Healthcare workers at significantly higher risk for hepatitis C infection

Healthcare workers are at significantly higher risk of contracting viral hepatitis C--60 percent--than the general population, a study published in BMJ Occupational & Environmental Medicine found.

The higher risk varied by country and region, as did the overall prevalence of hepatitis C. Medical and laboratory staff had the highest risk of infection, according to the study abstract. Researchers said further study was needed to focus on specific activities and personal risk factors for viral hepatitis C infection.

Healthcare workers who deal directly with blood were at triple the risk of contracting hepatitis C than the general population, according to the research, while the risk was about double for healthcare workers in the U.S., Europe, North Africa, the Middle East and South Asia, as opposed to infection rates in Japan, which were comparable with rates in the general population.

Men also were infected at three times the rate of female healthcare workers, according to the findings. About 80 percent of healthcare workers have been stuck by needles, the researchers found. Whether they are infected with hepatitis C depends on how deep the injury, how much infectious material is transferred and the virus load in the infected patient.

Researchers discounted drug abuse among healthcare workers as a factor in higher infection rates.

"Targeted prevention measures must be based on the epidemiological detection and evaluation of work-related accidents," researchers concluded. "Readily accessible reporting and treatment procedures, and the use of safe practices for working with blood, can help to minimize occupational exposure."

The findings comes amid controversy about a new class of drugs to fight hepatitis C--at a cost of about $1,000 a pill for a 12-week course of treatment. Medicare Part D spending on hepatitis C drugs increased more than 15-fold between 2013 and 2014. For their part, private insurers were covering the expensive medications only when patients had advanced liver disease.
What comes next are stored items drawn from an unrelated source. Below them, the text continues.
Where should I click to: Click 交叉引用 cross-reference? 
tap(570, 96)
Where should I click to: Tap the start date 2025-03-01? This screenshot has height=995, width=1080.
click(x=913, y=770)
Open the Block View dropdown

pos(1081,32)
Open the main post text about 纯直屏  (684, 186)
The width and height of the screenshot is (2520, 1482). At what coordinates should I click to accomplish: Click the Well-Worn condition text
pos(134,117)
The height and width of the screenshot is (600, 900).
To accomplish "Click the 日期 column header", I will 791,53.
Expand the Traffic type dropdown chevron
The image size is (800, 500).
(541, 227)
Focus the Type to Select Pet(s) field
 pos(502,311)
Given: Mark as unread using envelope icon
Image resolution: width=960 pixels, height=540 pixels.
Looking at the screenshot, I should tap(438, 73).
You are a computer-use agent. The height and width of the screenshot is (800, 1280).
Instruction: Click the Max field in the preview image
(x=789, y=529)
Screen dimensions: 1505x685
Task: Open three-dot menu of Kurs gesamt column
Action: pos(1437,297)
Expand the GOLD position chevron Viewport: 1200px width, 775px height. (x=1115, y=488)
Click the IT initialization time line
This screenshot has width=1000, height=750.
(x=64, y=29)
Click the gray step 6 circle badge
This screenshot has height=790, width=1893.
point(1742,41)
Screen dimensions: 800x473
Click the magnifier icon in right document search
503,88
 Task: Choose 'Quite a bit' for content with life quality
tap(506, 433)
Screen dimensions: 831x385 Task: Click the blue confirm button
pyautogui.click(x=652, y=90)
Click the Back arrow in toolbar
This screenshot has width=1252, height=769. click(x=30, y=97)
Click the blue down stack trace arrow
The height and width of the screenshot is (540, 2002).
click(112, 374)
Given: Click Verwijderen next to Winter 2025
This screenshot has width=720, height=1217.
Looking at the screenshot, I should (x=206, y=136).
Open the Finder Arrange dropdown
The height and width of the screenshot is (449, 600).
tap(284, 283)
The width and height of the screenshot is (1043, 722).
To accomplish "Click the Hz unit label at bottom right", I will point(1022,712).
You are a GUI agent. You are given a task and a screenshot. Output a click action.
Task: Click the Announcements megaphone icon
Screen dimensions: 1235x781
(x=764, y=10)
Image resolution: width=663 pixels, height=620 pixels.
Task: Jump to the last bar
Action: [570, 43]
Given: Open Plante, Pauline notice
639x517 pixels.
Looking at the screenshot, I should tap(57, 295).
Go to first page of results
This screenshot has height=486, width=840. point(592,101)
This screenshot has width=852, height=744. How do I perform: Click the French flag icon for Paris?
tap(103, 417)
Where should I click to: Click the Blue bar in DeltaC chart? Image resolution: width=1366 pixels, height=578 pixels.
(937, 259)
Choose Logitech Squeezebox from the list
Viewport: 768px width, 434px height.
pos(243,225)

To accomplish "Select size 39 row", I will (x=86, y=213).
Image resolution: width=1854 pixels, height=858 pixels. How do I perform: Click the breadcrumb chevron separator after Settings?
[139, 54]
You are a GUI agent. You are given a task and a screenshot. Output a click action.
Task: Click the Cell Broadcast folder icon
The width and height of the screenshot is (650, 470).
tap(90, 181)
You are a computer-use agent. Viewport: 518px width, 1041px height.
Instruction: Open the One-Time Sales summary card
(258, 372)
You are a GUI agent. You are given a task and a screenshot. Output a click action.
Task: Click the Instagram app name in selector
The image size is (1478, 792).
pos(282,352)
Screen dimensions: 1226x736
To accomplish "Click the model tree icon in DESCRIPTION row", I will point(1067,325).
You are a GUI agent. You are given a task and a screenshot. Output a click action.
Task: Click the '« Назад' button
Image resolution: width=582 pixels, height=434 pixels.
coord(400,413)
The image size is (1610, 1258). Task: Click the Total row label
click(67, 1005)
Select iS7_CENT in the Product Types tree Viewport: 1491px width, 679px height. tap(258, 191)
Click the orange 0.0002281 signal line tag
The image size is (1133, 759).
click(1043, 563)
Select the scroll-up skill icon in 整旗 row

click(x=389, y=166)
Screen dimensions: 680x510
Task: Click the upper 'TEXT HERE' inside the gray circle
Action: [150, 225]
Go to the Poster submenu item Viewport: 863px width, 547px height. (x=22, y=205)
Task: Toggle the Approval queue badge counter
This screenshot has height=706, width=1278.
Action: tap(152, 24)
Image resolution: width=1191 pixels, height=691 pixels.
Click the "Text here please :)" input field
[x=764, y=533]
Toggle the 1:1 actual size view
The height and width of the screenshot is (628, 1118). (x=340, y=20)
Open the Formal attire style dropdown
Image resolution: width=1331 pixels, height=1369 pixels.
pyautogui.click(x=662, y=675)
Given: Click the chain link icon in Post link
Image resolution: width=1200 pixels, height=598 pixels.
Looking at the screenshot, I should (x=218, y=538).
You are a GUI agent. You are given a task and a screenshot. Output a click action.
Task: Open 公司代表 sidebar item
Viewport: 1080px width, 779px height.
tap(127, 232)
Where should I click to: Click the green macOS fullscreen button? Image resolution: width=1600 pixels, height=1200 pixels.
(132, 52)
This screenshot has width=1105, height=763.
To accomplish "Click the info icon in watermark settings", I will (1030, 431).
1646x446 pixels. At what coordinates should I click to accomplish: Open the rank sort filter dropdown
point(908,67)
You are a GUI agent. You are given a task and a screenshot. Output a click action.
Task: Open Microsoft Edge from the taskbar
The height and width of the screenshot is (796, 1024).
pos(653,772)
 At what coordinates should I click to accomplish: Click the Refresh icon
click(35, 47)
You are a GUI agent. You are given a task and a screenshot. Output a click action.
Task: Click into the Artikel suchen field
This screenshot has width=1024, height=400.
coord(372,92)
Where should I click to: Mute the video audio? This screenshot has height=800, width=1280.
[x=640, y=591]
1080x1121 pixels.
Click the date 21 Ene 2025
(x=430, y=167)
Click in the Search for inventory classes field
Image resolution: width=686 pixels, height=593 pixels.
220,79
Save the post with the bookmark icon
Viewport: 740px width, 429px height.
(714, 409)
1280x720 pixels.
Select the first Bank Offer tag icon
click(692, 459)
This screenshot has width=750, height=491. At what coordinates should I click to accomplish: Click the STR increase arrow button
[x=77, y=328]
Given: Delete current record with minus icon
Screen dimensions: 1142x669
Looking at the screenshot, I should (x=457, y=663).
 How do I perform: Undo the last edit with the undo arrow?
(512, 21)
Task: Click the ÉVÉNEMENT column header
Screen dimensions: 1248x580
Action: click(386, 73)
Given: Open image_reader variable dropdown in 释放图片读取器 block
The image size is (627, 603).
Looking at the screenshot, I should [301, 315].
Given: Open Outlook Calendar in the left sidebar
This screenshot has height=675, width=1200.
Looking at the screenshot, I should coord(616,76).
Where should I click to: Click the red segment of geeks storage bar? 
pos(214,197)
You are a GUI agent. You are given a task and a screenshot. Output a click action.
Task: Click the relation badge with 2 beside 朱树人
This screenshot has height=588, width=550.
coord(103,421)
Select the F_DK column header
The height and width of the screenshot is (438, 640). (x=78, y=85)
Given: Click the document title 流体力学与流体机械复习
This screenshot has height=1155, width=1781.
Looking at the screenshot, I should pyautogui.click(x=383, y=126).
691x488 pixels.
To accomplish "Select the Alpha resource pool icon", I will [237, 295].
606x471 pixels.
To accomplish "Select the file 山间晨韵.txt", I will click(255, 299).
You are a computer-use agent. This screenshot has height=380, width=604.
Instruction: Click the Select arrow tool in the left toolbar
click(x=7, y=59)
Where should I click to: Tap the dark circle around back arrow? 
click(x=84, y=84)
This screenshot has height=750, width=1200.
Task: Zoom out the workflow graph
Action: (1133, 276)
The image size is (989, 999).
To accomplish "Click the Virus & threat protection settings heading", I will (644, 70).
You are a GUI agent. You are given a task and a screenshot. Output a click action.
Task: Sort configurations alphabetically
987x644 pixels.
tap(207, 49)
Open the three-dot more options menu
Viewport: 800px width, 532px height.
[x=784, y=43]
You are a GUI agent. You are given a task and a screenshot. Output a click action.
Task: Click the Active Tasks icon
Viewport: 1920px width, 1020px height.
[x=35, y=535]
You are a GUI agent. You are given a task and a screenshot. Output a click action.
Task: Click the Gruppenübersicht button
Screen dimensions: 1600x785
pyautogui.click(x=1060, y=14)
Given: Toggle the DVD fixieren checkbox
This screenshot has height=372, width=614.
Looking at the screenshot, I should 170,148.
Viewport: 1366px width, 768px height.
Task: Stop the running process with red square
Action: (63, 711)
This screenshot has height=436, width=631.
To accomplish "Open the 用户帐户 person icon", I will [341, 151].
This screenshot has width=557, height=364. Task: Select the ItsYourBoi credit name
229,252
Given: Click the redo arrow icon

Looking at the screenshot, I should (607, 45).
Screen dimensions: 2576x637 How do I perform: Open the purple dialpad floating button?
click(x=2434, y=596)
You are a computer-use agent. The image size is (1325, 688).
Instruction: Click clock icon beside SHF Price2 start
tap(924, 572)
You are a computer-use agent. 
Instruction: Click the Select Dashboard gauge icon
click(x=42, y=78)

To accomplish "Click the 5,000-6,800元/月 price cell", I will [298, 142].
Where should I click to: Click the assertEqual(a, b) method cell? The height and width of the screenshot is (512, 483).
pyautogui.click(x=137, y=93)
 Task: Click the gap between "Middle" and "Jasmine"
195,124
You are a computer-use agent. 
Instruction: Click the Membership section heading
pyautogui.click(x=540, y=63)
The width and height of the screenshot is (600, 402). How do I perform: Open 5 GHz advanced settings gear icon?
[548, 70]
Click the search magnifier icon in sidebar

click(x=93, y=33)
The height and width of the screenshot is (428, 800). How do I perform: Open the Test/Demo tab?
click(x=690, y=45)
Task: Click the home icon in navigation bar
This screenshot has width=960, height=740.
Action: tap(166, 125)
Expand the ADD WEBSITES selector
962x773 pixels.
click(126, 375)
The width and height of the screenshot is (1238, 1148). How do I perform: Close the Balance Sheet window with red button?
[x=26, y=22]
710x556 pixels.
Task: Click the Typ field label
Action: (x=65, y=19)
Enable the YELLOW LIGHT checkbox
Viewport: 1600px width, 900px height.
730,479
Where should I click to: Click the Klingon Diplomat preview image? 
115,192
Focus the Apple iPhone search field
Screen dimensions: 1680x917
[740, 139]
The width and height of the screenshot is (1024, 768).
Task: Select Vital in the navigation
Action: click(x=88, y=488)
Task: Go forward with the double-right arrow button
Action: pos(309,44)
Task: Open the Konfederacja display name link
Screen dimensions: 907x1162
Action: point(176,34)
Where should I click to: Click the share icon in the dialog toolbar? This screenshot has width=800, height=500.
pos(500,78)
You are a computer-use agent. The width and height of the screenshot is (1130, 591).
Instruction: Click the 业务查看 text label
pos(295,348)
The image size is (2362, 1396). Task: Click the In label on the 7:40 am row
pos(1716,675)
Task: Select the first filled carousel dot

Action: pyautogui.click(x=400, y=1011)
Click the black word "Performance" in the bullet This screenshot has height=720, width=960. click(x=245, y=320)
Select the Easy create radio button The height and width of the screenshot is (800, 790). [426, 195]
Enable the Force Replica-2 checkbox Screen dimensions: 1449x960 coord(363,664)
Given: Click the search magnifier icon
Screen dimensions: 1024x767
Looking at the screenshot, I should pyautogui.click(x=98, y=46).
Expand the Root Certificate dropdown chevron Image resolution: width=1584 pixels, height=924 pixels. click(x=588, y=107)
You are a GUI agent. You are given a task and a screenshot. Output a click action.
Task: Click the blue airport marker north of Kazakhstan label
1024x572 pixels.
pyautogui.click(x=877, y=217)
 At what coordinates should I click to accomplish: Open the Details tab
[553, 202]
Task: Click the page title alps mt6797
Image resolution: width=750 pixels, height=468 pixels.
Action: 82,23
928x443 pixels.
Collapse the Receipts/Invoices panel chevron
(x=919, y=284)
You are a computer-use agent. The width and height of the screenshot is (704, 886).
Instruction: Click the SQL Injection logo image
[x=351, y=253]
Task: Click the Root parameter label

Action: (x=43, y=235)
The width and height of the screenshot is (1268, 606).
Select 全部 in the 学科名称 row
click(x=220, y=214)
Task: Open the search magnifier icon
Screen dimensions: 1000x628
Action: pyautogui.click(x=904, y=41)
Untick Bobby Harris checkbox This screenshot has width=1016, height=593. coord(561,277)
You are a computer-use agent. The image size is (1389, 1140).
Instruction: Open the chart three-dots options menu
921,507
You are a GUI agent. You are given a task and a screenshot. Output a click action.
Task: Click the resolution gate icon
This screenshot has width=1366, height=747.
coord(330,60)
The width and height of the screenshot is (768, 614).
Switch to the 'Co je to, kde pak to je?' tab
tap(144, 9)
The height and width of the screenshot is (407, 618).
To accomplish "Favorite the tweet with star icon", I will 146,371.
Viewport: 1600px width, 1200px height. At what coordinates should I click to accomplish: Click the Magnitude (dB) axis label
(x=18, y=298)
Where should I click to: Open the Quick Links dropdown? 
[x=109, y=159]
News coverage of hepatitis C infection more commonly focuses on patients infected by lax hospital infection-control procedures, rather than infection rates among healthcare workers. This summer, for example, Seattle Children's Hospital had to notify families of 12,000 patients that some surgical equipment was incorrectly sterilized, leaving patients at risk for hepatitis B and C and HIV infection, FierceHealthcare previously reported.